Friday, September 18, 2015

The Three-Day Hump

Back in 2009 I submitted a story to Excessica, where it was picked up and published. It was entitled "The Three Day Hump", and looking back I can see how raw it was. At that point I hadn't truly found my voice (though of course, we're all evolving with every day that passes, and my voice now is not the same as it was three months ago, even).
The title is actually nothing to do with the act of "humping". It came from a phrase I heard in the 2004 documentary, "Supersize Me". The three-day hump refers to the theory that abstinence from an addictive substance or habit for a three day period is the biggest part of the battle. Once you're over that particular hump, maintaining the abstinence is supposed to be far easier.
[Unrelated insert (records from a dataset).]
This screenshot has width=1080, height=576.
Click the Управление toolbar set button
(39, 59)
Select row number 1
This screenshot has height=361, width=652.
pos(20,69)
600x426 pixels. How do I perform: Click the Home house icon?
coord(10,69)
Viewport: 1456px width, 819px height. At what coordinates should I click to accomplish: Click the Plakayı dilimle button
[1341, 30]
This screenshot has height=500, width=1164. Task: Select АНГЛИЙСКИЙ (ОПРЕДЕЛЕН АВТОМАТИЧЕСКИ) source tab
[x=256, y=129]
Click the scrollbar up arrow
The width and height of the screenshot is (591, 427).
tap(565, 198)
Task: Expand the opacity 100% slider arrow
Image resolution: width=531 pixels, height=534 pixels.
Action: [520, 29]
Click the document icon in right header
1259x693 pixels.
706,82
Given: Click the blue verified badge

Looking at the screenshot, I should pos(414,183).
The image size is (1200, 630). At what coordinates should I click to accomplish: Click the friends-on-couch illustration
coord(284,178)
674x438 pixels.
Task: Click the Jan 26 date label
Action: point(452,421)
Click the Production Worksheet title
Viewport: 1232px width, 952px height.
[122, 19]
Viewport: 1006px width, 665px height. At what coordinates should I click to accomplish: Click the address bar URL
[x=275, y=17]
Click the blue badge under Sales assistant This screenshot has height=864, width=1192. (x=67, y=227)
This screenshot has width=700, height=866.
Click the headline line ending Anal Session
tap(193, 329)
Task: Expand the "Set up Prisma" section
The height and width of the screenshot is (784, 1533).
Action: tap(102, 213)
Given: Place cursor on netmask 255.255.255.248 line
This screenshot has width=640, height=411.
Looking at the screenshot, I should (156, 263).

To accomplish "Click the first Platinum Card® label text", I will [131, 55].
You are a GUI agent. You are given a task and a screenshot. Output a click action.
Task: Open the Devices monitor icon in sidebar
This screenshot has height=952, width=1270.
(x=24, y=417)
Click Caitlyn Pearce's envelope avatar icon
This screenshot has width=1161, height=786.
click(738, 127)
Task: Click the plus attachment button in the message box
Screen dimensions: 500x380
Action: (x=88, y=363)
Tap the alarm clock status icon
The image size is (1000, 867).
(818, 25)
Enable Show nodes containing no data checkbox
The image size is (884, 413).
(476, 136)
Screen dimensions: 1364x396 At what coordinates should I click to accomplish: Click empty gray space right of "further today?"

So it was with my story. I pushed two people together who had little in common. They had an initial attraction which was too strong to resist. As time rolled on they got together more and more often and the sex turned dirtier and harder each time. Yet while their physical needs became stronger, they stopped even liking each other. (There was never any mention of love!) The physical relationship between them had become an obsession bordering on addiction.
Their method of beating the habit was to hole up in a hotel room for a three-day weekend, completely naked, with the goal of resisting each other.
The story was in sections, jumping from present day (the hotel room) to past experiences (from the moment they met up until the desperation which took them to the hotel). Present day scenes were written in present tense. Past scenes in past tense.
And even though Lisabet suggested to me in comments that I should work towards new stories and leave aside the old, this is actually one title I'm in the process of re-working for replication. I see great potential in it. I just need to make the reader's journey a smoother one.
So my excerpt today comes from one of the (still raw) present-day sections of that story.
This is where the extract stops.